Article 1. Definition and scope.

1.1. Definition. Zoological nomenclature is the system of scientific names applied to taxonomic units (taxa; singular: taxon) of extant or extinct animals.

  • 1.1.1. For the purposes of this Code the term "animals" refers to the Metazoa and also to protistan taxa when workers treat them as animals for the purposes of nomenclature (see also Article 2).

1.2. Scope.

  • 1.2.1. The scientific names of extant or extinct animals include names based on domesticated animals, names based on fossils that are substitutions (replacements, impressions, moulds and casts) for the actual remains of animals, names based on the fossilized work of organisms (ichnotaxa), and names established for collective groups (see, in particular, Articles 10.3, 13.3.2, 23.7, 42.2.1, 66.1, 67.14), as well as names proposed before 1931 based on the work of extant animals.

  • 1.2.2. The Code regulates the names of taxa in the family group, genus group, and species group. Articles 1-4, 7-10, 11.1-11.3, 14, 27, and 28 also regulate names of taxa at ranks above the family group.

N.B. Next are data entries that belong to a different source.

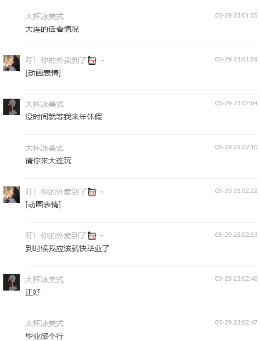
Task: Click timestamp 05-29 23:02:40
Action: (x=236, y=279)
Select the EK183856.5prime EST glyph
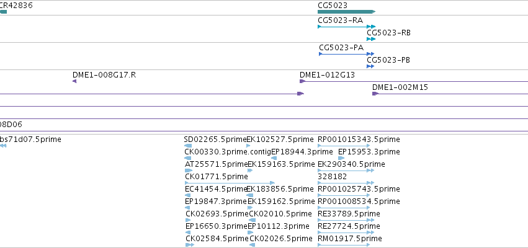Image resolution: width=528 pixels, height=248 pixels. pyautogui.click(x=250, y=195)
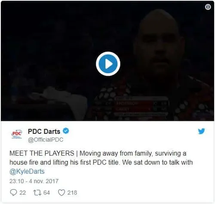This screenshot has width=215, height=204.
Task: Follow the @KyleDarts mention link
Action: [27, 172]
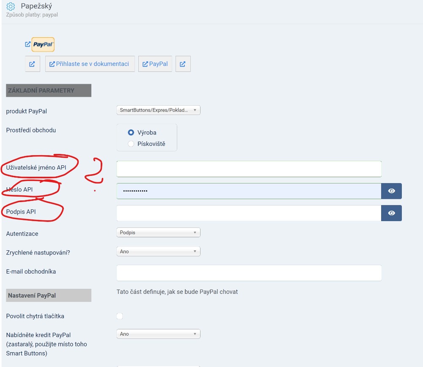This screenshot has width=423, height=367.
Task: Focus the Uživatelské jméno API field
Action: click(x=249, y=169)
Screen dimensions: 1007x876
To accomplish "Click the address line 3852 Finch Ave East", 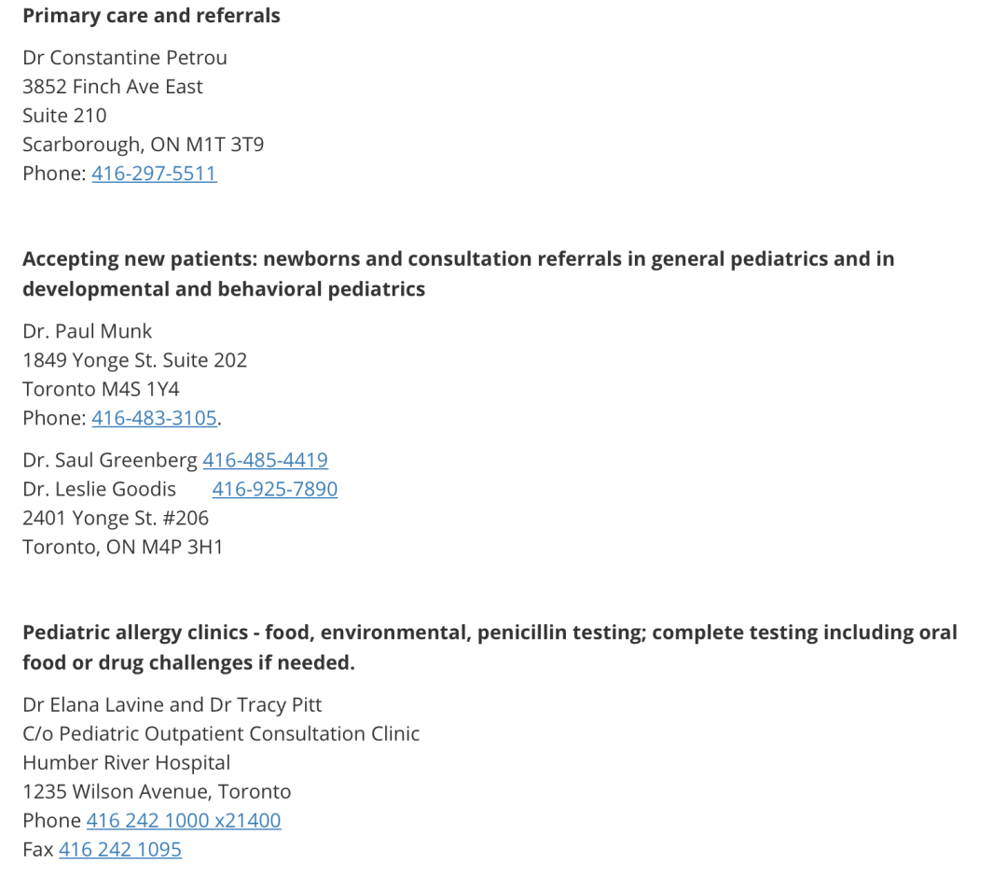I will click(x=113, y=87).
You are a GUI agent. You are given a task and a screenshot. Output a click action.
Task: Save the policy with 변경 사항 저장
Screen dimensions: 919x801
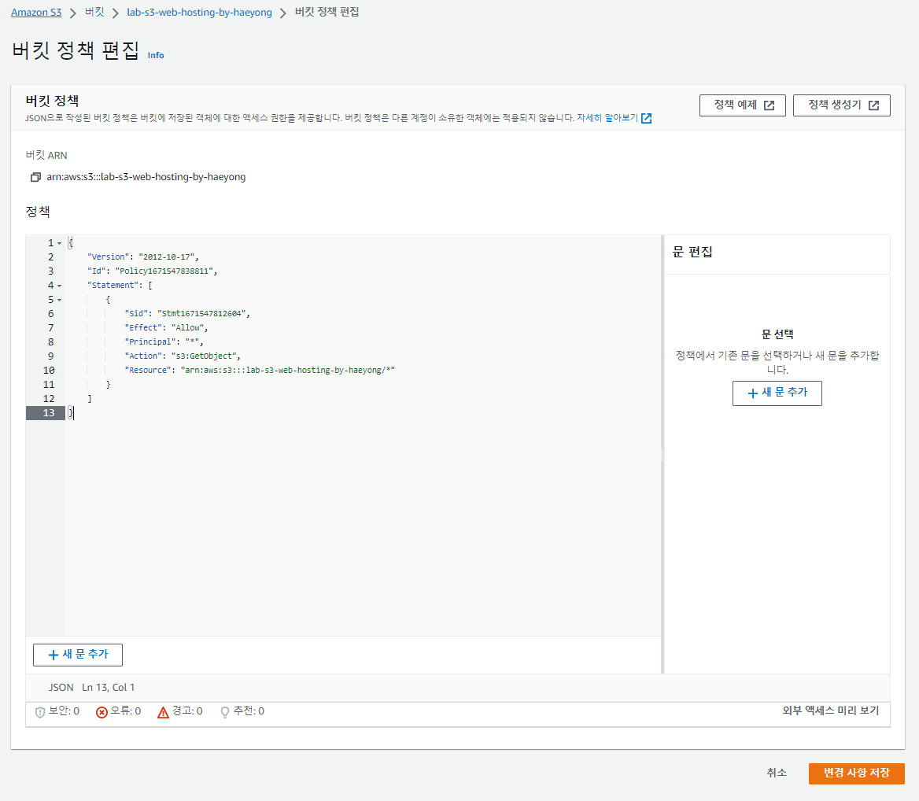pos(856,773)
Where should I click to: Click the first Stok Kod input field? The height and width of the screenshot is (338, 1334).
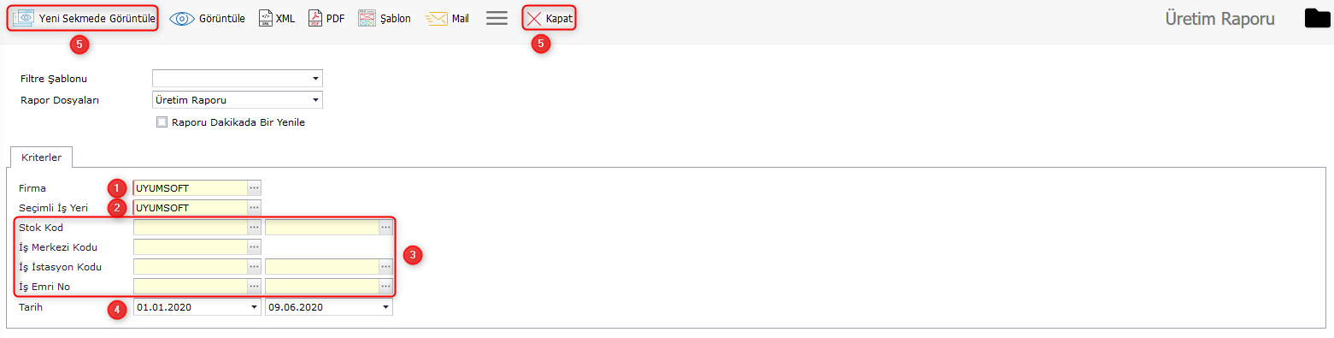point(190,227)
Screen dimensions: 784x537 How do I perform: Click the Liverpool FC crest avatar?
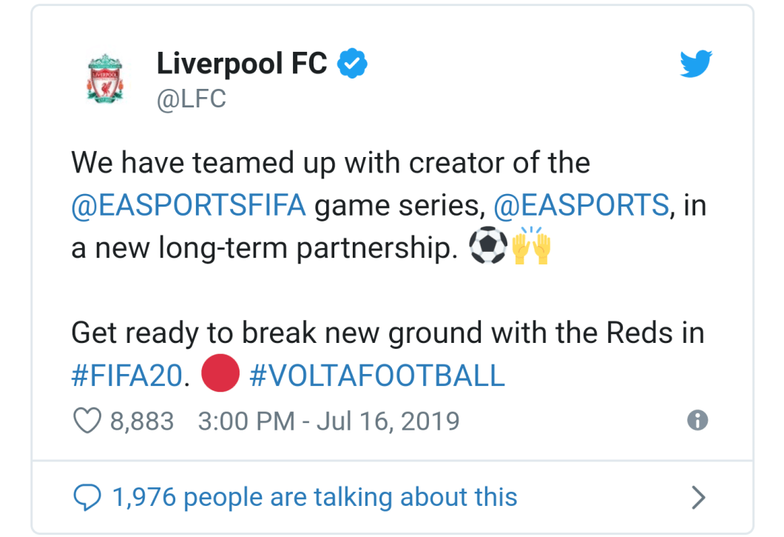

(Question: Couldn't Articles 11.5, 11.6, 15.1, 16.1, 21, 22, 25, 26, 50.1 and 50.2 be said to apply or extended to apply to names above the family group? Gary Rosenberg)

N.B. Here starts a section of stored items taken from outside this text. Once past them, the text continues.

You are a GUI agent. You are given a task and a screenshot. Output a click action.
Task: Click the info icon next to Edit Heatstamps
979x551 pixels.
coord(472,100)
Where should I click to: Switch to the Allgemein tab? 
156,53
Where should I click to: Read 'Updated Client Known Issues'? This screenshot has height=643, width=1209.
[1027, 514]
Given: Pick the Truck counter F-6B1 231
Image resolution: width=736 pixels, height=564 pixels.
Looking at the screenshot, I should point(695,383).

1.3. Exclusions. Excluded from the provisions of the Code are names proposed

  • 1.3.1. for hypothetical concepts;

  • 1.3.2. for teratological specimens as such;

  • 1.3.3. for hybrid specimens as such (for taxa which are of hybrid origin see Article 17.2);

  • 1.3.4. for infrasubspecific entities unless the name was subsequently deemed to be an available name under Article;

  • 1.3.5. as means of temporary reference and not for formal taxonomic use as scientific names in zoological nomenclature;

  • 1.3.6. after 1930, for the work of extant animals;

  • 1.3.7. as modifications of available names [Art. 10] throughout a taxonomic group by addition of a standard prefix or suffix in order to indicate that the taxa named are members of that group.

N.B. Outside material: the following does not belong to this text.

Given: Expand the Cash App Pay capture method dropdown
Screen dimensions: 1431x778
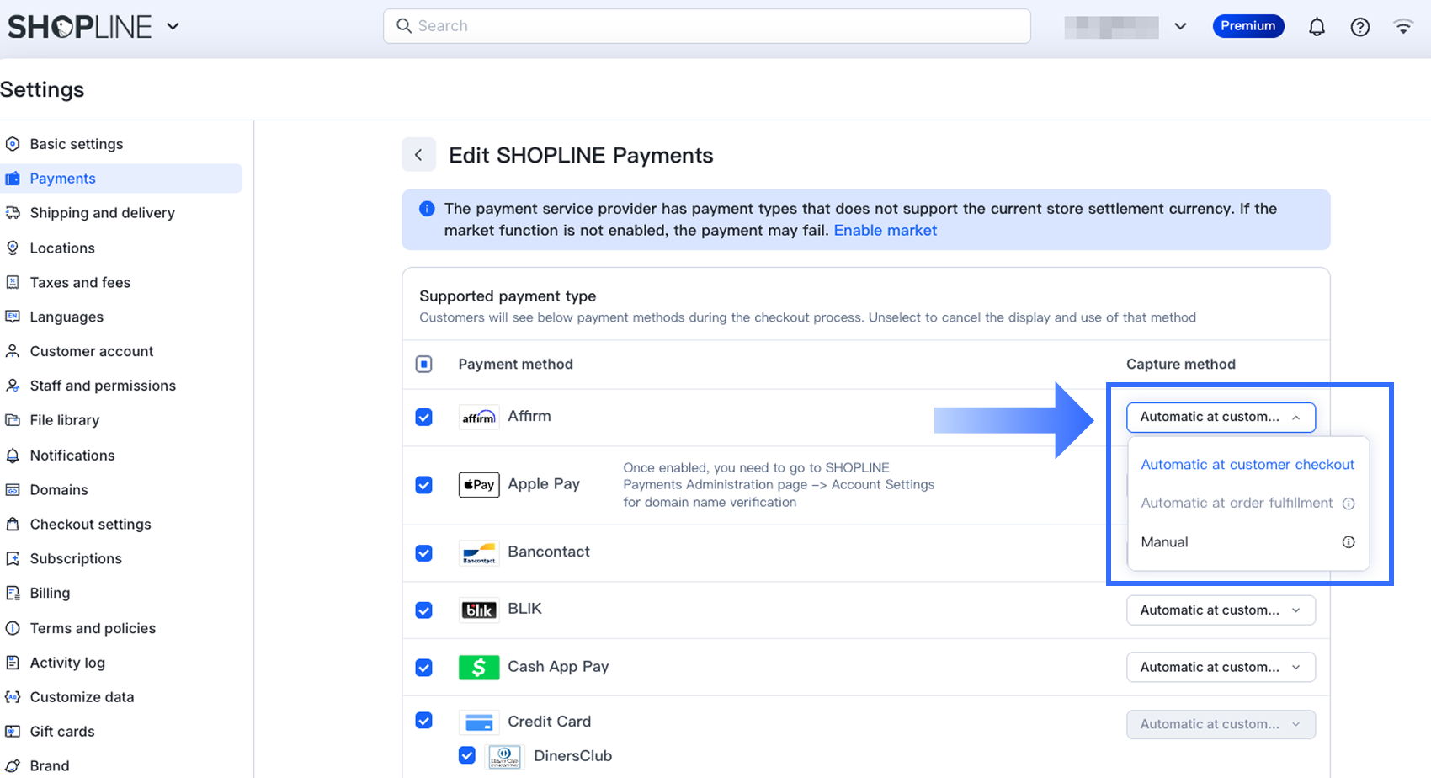Looking at the screenshot, I should [x=1221, y=668].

  • Example. Herrera (1899) proposed that all generic names be prefixed by a formula to indicate the Class to which the genus belongs, so that, e.g. all generic names in Insecta would be prefixed by Ins-. Words so formed are "zoological formulae" (Opinion 72) and do not enter into zoological nomenclature.

1.4. Independence. Zoological nomenclature is independent of other systems of nomenclature in that the name of an animal taxon is not to be rejected merely because it is identical with the name of a taxon that is not animal (see Article 1.1.1).

Recommendation 1A. Names already in use for taxa that are not animals. Authors intending to establish new genus-group names are urged to consult the Index Nominum Genericorum (Plantarum) and the Approved List of Bacterial Names to determine whether identical names have been established under the International Codes of Nomenclature relevant to those lists and, if so, to refrain from publishing identical zoological names.